Roberto Tagliavini (Moïse)

Un altro trionfatore è Roberto Tagliavini in un Moïse trattenuto, quasi poetico, che forse non ha l'autorità di un Ramey, o di un Abdrazakov, ma che non cerca di essere il Moïse profetico che ci aspettiamo sempre ; non vuole competere su questo lato. È un Moïse invece di grande umanità, e in questo senso si oppone al Pharaon un po' selvaggio di Schrott. Il suo canto è molto interiorizzato, con un fraseggio magnifico e una sorprendente morbidezza di tono. Ciò che colpisce di questo canto è il rigore, il controllo, la "modestia" e l'emozione che trasmette. La preghiera è in questo senso un modello di canto che guadagna la sua autorità attraverso la sua forza interiore, attraverso un vigore che non è esposto ma sentito : lo strumento vocale è allo stesso tempo robusto e quasi tenero, come in un colloquio privato con l'Eterno, ma che trae la sua forza persuasiva dagli accenti più che dalla potenza. Un Moïse molto personale, tenero e formidabilmente convincente.

Tutto sommato, una serata di sicura dignità, ma non la definitiva grande serata rossiniana.
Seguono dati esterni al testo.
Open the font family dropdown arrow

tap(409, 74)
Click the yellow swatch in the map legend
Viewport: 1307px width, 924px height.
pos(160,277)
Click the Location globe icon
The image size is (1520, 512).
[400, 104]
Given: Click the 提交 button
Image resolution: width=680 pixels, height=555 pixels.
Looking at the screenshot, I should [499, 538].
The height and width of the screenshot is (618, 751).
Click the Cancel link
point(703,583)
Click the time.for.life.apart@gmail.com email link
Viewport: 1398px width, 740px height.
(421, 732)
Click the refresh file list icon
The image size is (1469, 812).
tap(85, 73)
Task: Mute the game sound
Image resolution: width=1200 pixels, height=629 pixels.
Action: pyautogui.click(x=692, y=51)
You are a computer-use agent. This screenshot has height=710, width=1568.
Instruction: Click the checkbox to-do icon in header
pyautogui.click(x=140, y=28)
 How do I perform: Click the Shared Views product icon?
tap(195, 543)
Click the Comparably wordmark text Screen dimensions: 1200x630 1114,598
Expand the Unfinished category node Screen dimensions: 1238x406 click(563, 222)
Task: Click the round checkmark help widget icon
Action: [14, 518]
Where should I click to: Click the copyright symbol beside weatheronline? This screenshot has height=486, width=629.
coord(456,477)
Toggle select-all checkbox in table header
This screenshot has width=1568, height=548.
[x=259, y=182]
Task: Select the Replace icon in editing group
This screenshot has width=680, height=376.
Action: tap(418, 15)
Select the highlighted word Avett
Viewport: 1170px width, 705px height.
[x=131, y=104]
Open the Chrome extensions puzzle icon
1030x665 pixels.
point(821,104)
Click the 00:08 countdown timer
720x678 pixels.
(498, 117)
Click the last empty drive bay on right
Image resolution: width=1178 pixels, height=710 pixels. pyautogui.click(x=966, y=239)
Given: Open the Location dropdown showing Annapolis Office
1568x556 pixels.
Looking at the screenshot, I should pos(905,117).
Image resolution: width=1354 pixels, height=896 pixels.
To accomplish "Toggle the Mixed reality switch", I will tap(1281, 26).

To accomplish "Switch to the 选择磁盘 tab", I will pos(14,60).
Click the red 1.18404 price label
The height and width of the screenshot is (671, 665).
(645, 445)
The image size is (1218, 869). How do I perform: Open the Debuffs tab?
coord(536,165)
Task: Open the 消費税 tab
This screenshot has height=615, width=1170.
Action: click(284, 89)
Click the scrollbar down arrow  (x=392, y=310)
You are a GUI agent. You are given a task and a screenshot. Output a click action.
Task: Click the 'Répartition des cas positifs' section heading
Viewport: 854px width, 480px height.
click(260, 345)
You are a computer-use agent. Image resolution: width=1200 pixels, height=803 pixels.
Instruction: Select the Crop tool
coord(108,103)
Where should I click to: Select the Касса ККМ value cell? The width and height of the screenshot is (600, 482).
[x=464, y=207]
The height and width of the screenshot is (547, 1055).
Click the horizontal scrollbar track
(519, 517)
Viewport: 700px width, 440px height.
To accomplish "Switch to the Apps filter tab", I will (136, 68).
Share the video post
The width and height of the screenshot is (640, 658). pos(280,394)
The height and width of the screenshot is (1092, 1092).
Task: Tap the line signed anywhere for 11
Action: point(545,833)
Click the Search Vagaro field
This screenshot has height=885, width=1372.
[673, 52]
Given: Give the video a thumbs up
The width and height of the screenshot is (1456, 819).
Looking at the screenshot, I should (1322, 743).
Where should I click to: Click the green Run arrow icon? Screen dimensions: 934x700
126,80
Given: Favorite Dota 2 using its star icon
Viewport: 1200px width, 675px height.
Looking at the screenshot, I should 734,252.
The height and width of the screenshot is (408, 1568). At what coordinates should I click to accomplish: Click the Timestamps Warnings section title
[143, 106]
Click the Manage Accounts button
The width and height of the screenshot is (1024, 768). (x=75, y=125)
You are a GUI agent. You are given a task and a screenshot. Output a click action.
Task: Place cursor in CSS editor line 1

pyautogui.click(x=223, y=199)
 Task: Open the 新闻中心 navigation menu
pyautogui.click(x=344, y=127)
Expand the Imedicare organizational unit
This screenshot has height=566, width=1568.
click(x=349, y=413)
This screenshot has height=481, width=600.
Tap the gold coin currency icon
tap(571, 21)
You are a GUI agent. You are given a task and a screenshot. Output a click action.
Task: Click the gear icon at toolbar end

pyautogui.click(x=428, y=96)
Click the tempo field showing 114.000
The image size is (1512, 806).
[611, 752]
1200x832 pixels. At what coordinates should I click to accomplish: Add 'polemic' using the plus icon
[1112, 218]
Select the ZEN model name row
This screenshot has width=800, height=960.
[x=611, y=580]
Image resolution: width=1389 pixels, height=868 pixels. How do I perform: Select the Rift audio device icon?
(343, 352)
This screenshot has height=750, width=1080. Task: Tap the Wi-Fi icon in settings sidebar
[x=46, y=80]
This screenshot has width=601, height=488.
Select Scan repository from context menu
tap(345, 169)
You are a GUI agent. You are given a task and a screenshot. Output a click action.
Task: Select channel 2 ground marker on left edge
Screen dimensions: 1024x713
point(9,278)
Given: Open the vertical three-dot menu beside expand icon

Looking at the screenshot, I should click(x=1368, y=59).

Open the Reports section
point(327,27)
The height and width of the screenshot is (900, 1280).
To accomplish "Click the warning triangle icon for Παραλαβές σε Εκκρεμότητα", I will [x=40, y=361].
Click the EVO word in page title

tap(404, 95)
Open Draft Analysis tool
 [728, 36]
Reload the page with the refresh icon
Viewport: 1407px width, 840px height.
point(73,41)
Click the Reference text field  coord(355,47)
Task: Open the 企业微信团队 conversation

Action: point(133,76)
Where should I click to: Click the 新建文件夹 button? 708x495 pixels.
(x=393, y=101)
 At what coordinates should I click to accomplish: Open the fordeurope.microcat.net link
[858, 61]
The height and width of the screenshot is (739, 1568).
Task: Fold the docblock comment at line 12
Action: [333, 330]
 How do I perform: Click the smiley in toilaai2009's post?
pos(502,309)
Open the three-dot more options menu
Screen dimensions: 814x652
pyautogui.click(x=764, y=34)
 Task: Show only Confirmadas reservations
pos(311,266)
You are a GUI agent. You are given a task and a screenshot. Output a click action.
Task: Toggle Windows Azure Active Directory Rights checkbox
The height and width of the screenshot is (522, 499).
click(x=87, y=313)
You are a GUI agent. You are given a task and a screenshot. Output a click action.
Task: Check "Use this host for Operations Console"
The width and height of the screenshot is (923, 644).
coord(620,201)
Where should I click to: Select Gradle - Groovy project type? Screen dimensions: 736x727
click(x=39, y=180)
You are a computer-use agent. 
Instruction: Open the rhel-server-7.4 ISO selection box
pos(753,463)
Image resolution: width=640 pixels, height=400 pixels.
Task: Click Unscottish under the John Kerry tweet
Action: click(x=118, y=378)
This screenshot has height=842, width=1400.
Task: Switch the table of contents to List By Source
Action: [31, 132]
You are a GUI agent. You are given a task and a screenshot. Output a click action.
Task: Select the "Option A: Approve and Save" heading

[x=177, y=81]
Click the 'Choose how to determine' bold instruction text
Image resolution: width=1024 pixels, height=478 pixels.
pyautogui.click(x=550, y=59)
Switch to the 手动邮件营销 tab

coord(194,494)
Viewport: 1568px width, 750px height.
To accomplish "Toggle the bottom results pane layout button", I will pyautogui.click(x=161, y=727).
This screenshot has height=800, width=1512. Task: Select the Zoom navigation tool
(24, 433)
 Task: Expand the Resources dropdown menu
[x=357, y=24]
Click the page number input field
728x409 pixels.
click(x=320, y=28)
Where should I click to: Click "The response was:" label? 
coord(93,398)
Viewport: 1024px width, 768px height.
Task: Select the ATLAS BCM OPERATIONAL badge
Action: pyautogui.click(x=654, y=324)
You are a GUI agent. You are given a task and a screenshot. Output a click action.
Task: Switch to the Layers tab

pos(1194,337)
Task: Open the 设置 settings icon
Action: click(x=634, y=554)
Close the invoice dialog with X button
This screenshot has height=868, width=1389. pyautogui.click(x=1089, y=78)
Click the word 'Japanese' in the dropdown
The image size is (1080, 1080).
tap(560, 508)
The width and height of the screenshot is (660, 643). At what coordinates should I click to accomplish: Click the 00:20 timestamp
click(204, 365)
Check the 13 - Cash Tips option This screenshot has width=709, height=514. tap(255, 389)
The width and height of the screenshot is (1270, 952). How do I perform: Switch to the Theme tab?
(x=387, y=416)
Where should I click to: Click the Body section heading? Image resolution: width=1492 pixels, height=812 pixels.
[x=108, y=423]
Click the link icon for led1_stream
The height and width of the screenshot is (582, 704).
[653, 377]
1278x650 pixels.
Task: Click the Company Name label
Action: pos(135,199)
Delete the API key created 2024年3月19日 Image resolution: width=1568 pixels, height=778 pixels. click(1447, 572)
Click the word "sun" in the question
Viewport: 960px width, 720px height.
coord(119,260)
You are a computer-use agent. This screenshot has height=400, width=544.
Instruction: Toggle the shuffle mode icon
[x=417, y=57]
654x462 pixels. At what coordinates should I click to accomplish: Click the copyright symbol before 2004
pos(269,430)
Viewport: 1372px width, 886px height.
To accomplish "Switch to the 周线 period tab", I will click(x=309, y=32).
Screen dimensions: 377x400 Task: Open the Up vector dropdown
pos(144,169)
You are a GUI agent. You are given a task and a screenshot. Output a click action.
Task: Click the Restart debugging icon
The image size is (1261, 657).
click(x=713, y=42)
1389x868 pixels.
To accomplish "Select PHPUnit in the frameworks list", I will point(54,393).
Sarebbe stato necessario un tenore più convincente in Amenophis e un Anaï più rigorosa e controllata, così come una direzione musicale con una linea interpretativa più chiara. Ma Rossini è sempre difficile, sempre sul filo del rasoio, sempre a rischio : è questo che rende la sua produzione così incomparabilmente bella.